<< <%SKIN-STRTRANS-SYNTOC%> >> Navigation: »No topics above this level« API Reference |
The Content Grabber API consists of two components, the Agent API Library and the Agent Proxy Library. The two libraries provide similar functionality, but the Agent Proxy library must connect to the Content Grabber agent service while the Agent API is a stand-alone library that can either connect to a Content Grabber agent service or work on its own.
The Agent API contains agent definition classes that allows you to load, modify and save agents. You cannot add or remove commands from an agent, but you can modify properties of existing commands. The Proxy API can only run agents and cannot load and save agents.
The Proxy API depends on no other files than the Proxy API assembly file.

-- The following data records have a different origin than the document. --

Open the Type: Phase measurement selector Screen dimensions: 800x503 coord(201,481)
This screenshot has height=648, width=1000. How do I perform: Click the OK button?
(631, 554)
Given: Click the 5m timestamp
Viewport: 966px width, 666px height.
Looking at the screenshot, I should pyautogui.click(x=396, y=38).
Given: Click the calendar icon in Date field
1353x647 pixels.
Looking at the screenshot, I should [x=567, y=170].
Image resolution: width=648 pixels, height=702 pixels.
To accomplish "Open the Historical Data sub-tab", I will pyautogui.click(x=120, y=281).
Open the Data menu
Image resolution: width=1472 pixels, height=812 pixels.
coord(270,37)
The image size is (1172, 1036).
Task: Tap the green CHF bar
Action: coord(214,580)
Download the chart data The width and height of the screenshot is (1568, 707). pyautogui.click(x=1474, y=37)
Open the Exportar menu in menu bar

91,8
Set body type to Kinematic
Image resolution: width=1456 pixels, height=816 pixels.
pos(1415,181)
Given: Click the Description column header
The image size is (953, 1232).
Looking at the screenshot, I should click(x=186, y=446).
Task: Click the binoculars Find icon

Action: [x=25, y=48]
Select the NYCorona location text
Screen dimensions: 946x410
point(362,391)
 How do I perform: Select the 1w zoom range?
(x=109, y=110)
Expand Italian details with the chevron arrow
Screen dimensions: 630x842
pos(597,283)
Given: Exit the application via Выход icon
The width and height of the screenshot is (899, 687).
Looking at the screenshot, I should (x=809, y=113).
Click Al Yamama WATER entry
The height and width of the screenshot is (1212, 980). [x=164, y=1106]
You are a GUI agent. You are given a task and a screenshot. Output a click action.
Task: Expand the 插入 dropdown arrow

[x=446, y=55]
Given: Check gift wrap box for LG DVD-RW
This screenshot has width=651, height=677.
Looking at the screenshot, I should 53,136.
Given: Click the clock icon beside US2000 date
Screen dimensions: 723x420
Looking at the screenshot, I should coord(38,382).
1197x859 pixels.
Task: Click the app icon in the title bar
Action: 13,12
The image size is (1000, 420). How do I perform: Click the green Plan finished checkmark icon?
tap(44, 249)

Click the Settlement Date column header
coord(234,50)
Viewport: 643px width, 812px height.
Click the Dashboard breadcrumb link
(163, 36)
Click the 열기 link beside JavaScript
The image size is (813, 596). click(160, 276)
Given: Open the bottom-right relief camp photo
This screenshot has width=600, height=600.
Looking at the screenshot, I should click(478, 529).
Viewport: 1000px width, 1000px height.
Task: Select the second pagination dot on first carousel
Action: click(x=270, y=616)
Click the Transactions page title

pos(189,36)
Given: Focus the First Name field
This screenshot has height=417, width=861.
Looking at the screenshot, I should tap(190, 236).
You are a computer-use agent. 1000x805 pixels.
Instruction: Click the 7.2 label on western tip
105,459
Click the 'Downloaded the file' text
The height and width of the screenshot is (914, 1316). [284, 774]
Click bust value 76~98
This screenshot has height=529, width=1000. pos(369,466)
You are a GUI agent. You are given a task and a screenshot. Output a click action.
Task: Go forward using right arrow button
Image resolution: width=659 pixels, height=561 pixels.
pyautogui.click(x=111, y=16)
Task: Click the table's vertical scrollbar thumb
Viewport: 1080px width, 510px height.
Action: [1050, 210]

The Agent API depends on the Content Grabber runtime files which can be generated by the Content Grabber application by choosing Runtime Package in the Application menu. This will generate a zip file with all required files and folders. All these files and folders must be copied to the folder of your executable program.
Agents can also be run using simple web requests. Web requests can be sent from most applications and require no special Content Grabber API libraries.
Function |
Description |
AgentApi(string agentNameOrPath, string sessionId) |
Instantiates a new API class with the specified agent and session ID. You can specify the full path to an agent file or just the name of the agent. If you only specify the agent name, Content Grabber will look for the agent in the default location for the user running the agent service. The default agent location for the local System account is:
C:\Users\Public\Documents\Content Grabber\Agents
|
AgentApi(string agentNameOrPath) |
Instantiates a new API class without a session. You can specify the full path to an agent file or just the name of the agent. If you only specify the agent name, Content Grabber will look for the agent in the default location for the user running the agent service. The default agent location for the local System account is:
C:\Users\Public\Documents\Content Grabber\Agents
|
void Connect(string endPointAddress) |
Connects to a Content Grabber agent service. You can specify the server name or IP address and port number. The default connection string for a local service is:
http://localhost:8000/ContentGrabber
|
void CloseConnection() |
Closes the connection to the Content Grabber agent service. |
void StartAgent() |
Runs the agent specified when instantiating the API. The agent will run asynchronously. |
void StartAgent(AgentSettings settings) |
Runs the agent with additional settings. The agent will run asynchronously. See below for more information about the AgentSettings class. |
void StopAgent() |
Stops the agent if it is currently running. |
void CloseAgentSession() |
Closes an agent session. When you close an agent session, all data associated with that session is removed and you will not be able to retrieve status information about the agent that ran in this session. You can only close a session if an agent is not currently running in the session.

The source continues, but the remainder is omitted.